By this means it is possible to create at least one first sample belonging to a negative sample in a normal distribution. The computer device composes a first set of samples from at least one first sample belonging to the group of positive samples and at least one first sample belonging to the group of negative samples.

The training process of the first model is described below by way of several embodiments.

In some embodiments, the computer device trains the first model with the first sample set, resulting in a trained first model, comprising: for any one first sample, the computer equipment splices the first commodity name and the first category information contained in the first sample to obtain first splicing information; the computer equipment determines the input characteristics of the first sample according to the first splicing information; the input features comprise character features of the first splicing information, and are used for representing position features of position information of each independent word in the first splicing information and segment features of segments to which each independent word in the first splicing information belongs; the computer equipment determines fusion coding characteristics of the first splicing information according to the input characteristics through an encoder of the first model; the fusion coding feature is used for representing the correlation relation between the first commodity name and the first category information; the computer equipment determines a prediction result of the first sample based on the fusion coding feature through a classifier of the first model; the prediction result of the first sample is used for representing the correlation between the predicted first commodity name and the first category information; the computer equipment trains the first model according to the prediction result of the first sample and the positive and negative sample attributes corresponding to the first sample, and the trained first model is obtained.

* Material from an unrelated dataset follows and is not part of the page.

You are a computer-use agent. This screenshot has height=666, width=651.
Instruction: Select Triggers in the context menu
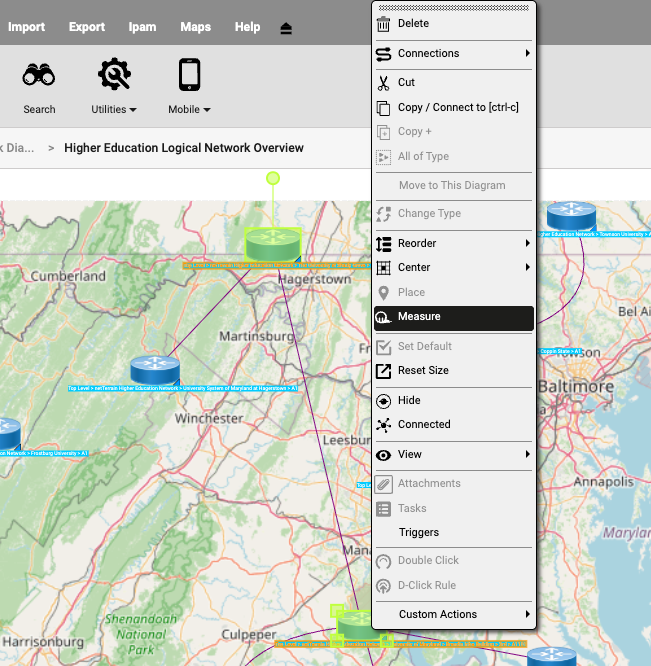coord(418,533)

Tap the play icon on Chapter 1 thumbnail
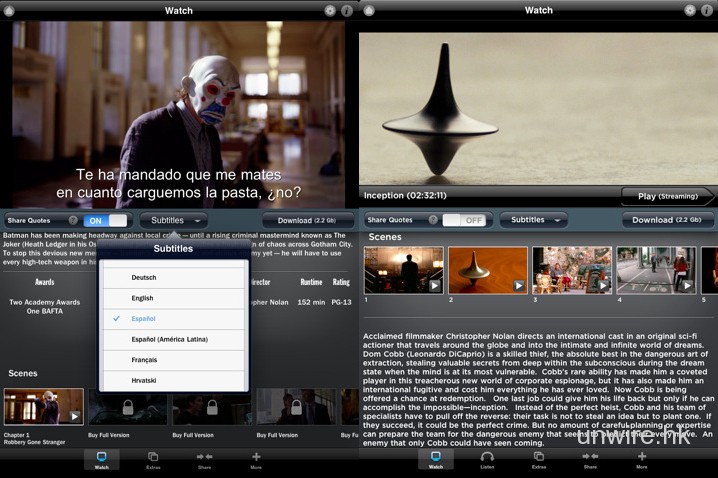pyautogui.click(x=75, y=416)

In some embodiments, the first splice information includes: the first commodity name and the first category information. For example, the first splicing information is the first commodity name+the first category information, or the first splicing information is the first category information+the first commodity name.

Optionally, the computer device may use a word segmentation device to segment the first commodity name and the first category information, and form the segmented first commodity name and the segmented first category information into the first splicing information.

Or after the computer equipment obtains the first splicing information, the first splicing information is segmented. The computer equipment generates a mark list according to the first splicing information, determines input features corresponding to the first sample according to the mark list through an embedding layer of the first model, processes the input features through an encoder in the first model to obtain fusion coding features, and processes the fusion coding features through a classifier in the second model to obtain a correlation prediction result aiming at the second sample.

The word segmenter is used to divide text into separate words. The independent words refer to the smallest units in the text that cannot be further divided. The computer equipment divides the second commodity name and the second category information by using a word segmentation device to obtain a segmented first commodity name and segmented first category information.

The first trade name after word segmentation and the first category information after word segmentation each comprise at least one independent word. Independent words refer to words having independent meanings independent of context.

The embedding layer of the first model comprises: a mark embedding layer, a segment embedding layer and a position embedding layer. The text feature comprises a text feature vector corresponding to any independent word in the first sample.

Optionally, the tag list includes a spacer "[ SEP ]" and a semantic insert "[ CLS ]". The computer equipment sets a spacer [ SEP ] at the end of the sentence of the first commodity name after word segmentation, sets a spacer [ SEP ] at the end of the sentence of the first category information after word segmentation, sets semantic embedding [ CLS ] at the head of the mark list and is used for representing semantic information of the second sample, and a mark list is obtained.

The segment embedding layer is used for generating corresponding segment features for any independent word in the tag list. Wherein the segment characteristics are used for whether the independent word belongs to the first commodity name or the first category information.

Input feature=text feature+fragment feature+position feature.

The computer equipment transmits the input characteristics into an encoder of the trained first model, and the fusion coding characteristics corresponding to the first sample are determined through the encoder. For the fusion coding feature generation process, please refer to the above embodiments, and details are not described herein.

In some embodiments, the loss function used in the first model training process is the same as the loss function used in the second model training process, and detailed descriptions thereof are omitted herein.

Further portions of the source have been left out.